Records for processing START

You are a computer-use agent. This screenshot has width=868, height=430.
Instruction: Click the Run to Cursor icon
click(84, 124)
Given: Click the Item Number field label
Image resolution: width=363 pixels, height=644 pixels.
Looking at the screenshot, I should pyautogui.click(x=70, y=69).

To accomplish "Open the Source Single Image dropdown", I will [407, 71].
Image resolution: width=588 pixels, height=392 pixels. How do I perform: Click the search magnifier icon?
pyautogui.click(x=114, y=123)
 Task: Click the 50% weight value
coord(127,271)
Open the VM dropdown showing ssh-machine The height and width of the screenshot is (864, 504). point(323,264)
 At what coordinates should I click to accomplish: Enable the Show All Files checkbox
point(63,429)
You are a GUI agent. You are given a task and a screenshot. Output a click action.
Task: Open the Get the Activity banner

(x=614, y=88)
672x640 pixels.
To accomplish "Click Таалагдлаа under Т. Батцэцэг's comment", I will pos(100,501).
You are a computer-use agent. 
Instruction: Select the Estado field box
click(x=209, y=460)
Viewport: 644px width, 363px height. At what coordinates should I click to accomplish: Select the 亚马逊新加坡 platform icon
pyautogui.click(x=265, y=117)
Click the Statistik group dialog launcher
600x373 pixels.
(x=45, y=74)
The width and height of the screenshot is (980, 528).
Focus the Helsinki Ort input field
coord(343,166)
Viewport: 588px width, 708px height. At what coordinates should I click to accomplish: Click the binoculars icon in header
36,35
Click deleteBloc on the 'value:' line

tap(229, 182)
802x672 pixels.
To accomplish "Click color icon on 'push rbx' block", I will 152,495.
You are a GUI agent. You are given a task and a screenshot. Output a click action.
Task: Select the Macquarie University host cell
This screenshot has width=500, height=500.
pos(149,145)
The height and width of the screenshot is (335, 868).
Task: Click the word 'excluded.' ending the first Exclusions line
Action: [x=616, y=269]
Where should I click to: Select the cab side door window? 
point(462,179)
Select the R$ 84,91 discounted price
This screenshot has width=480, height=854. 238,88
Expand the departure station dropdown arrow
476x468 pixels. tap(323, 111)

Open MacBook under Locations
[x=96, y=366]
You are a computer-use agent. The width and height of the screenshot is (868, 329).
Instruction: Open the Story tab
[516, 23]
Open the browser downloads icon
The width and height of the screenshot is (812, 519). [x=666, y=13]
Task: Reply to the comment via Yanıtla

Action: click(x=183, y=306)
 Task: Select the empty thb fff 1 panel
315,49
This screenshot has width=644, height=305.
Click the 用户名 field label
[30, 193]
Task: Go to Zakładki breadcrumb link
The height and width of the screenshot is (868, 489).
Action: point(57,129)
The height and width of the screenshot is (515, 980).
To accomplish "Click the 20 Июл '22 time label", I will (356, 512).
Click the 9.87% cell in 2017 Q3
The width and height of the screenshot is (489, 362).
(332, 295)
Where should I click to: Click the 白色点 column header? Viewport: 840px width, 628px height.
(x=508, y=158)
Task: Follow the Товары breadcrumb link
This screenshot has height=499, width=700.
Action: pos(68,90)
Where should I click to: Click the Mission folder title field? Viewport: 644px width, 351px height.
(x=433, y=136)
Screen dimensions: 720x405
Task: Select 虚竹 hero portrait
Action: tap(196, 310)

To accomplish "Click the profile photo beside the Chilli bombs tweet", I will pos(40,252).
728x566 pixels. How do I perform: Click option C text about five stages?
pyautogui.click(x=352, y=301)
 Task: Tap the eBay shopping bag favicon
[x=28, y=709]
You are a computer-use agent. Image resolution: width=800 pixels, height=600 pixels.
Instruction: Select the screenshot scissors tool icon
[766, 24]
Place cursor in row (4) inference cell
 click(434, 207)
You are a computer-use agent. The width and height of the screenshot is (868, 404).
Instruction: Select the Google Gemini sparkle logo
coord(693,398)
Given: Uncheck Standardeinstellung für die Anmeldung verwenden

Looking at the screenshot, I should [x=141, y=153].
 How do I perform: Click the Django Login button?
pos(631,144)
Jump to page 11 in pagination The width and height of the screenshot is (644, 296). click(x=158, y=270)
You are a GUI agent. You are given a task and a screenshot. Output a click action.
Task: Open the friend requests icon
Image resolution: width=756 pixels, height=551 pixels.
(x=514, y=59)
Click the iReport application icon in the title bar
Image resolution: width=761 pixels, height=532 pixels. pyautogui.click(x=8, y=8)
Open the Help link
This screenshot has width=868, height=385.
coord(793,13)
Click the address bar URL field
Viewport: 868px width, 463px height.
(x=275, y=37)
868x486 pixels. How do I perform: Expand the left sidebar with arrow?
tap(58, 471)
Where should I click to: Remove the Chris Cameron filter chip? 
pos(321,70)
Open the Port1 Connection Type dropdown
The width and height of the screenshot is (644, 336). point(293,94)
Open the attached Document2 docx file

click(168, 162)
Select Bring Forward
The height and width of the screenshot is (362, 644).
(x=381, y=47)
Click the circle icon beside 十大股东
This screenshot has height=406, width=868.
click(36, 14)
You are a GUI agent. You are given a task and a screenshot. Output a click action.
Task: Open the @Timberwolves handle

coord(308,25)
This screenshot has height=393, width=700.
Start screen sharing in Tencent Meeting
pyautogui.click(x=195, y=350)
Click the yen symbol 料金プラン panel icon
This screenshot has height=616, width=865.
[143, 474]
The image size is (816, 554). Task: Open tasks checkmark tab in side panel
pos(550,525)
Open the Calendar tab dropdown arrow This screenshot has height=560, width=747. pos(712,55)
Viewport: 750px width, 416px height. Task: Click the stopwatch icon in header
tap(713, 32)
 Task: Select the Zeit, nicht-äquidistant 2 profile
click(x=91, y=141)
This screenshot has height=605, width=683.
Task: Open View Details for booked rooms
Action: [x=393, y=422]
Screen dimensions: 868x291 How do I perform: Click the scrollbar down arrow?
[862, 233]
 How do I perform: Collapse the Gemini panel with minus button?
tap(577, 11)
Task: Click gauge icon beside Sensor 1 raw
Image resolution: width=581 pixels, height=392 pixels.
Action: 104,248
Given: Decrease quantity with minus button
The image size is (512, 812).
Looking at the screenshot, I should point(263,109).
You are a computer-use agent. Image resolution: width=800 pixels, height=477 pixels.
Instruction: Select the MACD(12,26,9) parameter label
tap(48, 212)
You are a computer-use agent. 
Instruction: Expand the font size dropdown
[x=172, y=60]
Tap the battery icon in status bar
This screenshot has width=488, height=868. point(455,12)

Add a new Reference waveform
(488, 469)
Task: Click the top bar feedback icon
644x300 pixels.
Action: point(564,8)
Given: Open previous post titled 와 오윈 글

Records for processing END

• Task: With the line containing "How do I perform: Collapse" as the start and the last line of the listing as the end, restate that stretch word for word and nothing else.

• Solution below:
 How do I perform: Collapse the Gemini panel with minus button?
tap(577, 11)
Task: Click gauge icon beside Sensor 1 raw
Image resolution: width=581 pixels, height=392 pixels.
Action: 104,248
Given: Decrease quantity with minus button
The image size is (512, 812).
Looking at the screenshot, I should point(263,109).
You are a computer-use agent. Image resolution: width=800 pixels, height=477 pixels.
Instruction: Select the MACD(12,26,9) parameter label
tap(48, 212)
You are a computer-use agent. 
Instruction: Expand the font size dropdown
[x=172, y=60]
Tap the battery icon in status bar
This screenshot has width=488, height=868. point(455,12)

Add a new Reference waveform
(488, 469)
Task: Click the top bar feedback icon
644x300 pixels.
Action: point(564,8)
Given: Open previous post titled 와 오윈 글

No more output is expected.